THE PROBLEM:
Please update every line of the listing below so that "radio button" reads "option button", keeping everything else the same.
━━━━━━━━
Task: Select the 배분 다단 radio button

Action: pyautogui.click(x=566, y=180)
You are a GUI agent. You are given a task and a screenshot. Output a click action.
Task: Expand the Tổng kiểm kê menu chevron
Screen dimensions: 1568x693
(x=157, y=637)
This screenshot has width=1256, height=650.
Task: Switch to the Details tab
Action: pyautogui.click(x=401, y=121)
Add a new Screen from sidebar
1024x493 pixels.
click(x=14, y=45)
━━━━━━━━
WRITTEN ANSWER:
Task: Select the 배분 다단 option button

Action: pyautogui.click(x=566, y=180)
You are a GUI agent. You are given a task and a screenshot. Output a click action.
Task: Expand the Tổng kiểm kê menu chevron
Screen dimensions: 1568x693
(x=157, y=637)
This screenshot has width=1256, height=650.
Task: Switch to the Details tab
Action: pyautogui.click(x=401, y=121)
Add a new Screen from sidebar
1024x493 pixels.
click(x=14, y=45)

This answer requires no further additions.